Job: Rewrite all of the records below, replacing each occurrence of "Screen dimensions" with "Display resolution" and leaving everything else unchanged.

--------------------

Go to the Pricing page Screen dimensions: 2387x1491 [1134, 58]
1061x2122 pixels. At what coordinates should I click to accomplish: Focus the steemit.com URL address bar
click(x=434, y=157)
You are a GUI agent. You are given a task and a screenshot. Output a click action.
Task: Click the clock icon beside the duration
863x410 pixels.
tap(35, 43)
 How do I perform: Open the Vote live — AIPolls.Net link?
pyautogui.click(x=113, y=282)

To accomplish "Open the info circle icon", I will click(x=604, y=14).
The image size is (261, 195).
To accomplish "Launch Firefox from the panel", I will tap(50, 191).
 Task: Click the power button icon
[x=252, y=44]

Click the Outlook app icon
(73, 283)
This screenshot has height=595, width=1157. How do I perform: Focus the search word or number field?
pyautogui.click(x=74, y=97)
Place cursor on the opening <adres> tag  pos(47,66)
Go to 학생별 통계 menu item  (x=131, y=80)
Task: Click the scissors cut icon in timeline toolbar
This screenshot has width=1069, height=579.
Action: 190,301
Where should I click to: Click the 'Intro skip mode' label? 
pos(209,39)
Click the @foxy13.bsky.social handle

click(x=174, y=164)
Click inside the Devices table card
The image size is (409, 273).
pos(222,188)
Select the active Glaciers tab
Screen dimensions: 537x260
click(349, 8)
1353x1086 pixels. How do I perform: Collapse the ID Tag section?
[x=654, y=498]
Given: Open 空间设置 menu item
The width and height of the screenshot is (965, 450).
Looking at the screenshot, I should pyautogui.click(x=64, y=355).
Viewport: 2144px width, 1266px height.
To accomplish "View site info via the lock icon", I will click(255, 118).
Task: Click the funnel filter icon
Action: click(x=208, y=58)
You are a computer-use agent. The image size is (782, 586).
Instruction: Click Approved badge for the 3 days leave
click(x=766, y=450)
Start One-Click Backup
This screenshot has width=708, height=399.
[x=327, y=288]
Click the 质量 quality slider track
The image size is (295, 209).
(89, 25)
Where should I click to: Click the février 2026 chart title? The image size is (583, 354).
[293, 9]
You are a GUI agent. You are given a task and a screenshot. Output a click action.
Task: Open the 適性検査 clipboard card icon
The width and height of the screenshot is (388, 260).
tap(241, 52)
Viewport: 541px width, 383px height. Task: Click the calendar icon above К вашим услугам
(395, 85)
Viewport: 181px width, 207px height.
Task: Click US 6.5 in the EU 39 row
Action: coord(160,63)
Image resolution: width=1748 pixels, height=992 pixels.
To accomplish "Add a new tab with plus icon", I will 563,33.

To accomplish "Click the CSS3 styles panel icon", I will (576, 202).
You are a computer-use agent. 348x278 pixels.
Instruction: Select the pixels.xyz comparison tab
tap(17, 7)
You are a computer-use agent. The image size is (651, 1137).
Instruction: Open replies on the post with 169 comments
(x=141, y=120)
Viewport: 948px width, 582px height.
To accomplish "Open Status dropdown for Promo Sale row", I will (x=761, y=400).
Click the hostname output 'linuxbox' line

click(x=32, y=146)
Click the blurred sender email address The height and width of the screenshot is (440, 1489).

--------------------

Exercise output:
Go to the Pricing page Display resolution: 2387x1491 [1134, 58]
1061x2122 pixels. At what coordinates should I click to accomplish: Focus the steemit.com URL address bar
click(x=434, y=157)
You are a GUI agent. You are given a task and a screenshot. Output a click action.
Task: Click the clock icon beside the duration
863x410 pixels.
tap(35, 43)
 How do I perform: Open the Vote live — AIPolls.Net link?
pyautogui.click(x=113, y=282)

To accomplish "Open the info circle icon", I will click(x=604, y=14).
The image size is (261, 195).
To accomplish "Launch Firefox from the panel", I will tap(50, 191).
 Task: Click the power button icon
[x=252, y=44]

Click the Outlook app icon
(73, 283)
This screenshot has height=595, width=1157. How do I perform: Focus the search word or number field?
pyautogui.click(x=74, y=97)
Place cursor on the opening <adres> tag  pos(47,66)
Go to 학생별 통계 menu item  (x=131, y=80)
Task: Click the scissors cut icon in timeline toolbar
This screenshot has width=1069, height=579.
Action: 190,301
Where should I click to: Click the 'Intro skip mode' label? 
pos(209,39)
Click the @foxy13.bsky.social handle

click(x=174, y=164)
Click inside the Devices table card
The image size is (409, 273).
pos(222,188)
Select the active Glaciers tab
Display resolution: 537x260
click(349, 8)
1353x1086 pixels. How do I perform: Collapse the ID Tag section?
[x=654, y=498]
Given: Open 空间设置 menu item
The width and height of the screenshot is (965, 450).
Looking at the screenshot, I should pyautogui.click(x=64, y=355).
Viewport: 2144px width, 1266px height.
To accomplish "View site info via the lock icon", I will click(255, 118).
Task: Click the funnel filter icon
Action: click(x=208, y=58)
You are a computer-use agent. The image size is (782, 586).
Instruction: Click Approved badge for the 3 days leave
click(x=766, y=450)
Start One-Click Backup
This screenshot has width=708, height=399.
[x=327, y=288]
Click the 质量 quality slider track
The image size is (295, 209).
(89, 25)
Where should I click to: Click the février 2026 chart title? The image size is (583, 354).
[293, 9]
You are a GUI agent. You are given a task and a screenshot. Output a click action.
Task: Open the 適性検査 clipboard card icon
The width and height of the screenshot is (388, 260).
tap(241, 52)
Viewport: 541px width, 383px height. Task: Click the calendar icon above К вашим услугам
(395, 85)
Viewport: 181px width, 207px height.
Task: Click US 6.5 in the EU 39 row
Action: coord(160,63)
Image resolution: width=1748 pixels, height=992 pixels.
To accomplish "Add a new tab with plus icon", I will 563,33.

To accomplish "Click the CSS3 styles panel icon", I will (576, 202).
You are a computer-use agent. 348x278 pixels.
Instruction: Select the pixels.xyz comparison tab
tap(17, 7)
You are a computer-use agent. The image size is (651, 1137).
Instruction: Open replies on the post with 169 comments
(x=141, y=120)
Viewport: 948px width, 582px height.
To accomplish "Open Status dropdown for Promo Sale row", I will (x=761, y=400).
Click the hostname output 'linuxbox' line

click(x=32, y=146)
Click the blurred sender email address The height and width of the screenshot is (440, 1489).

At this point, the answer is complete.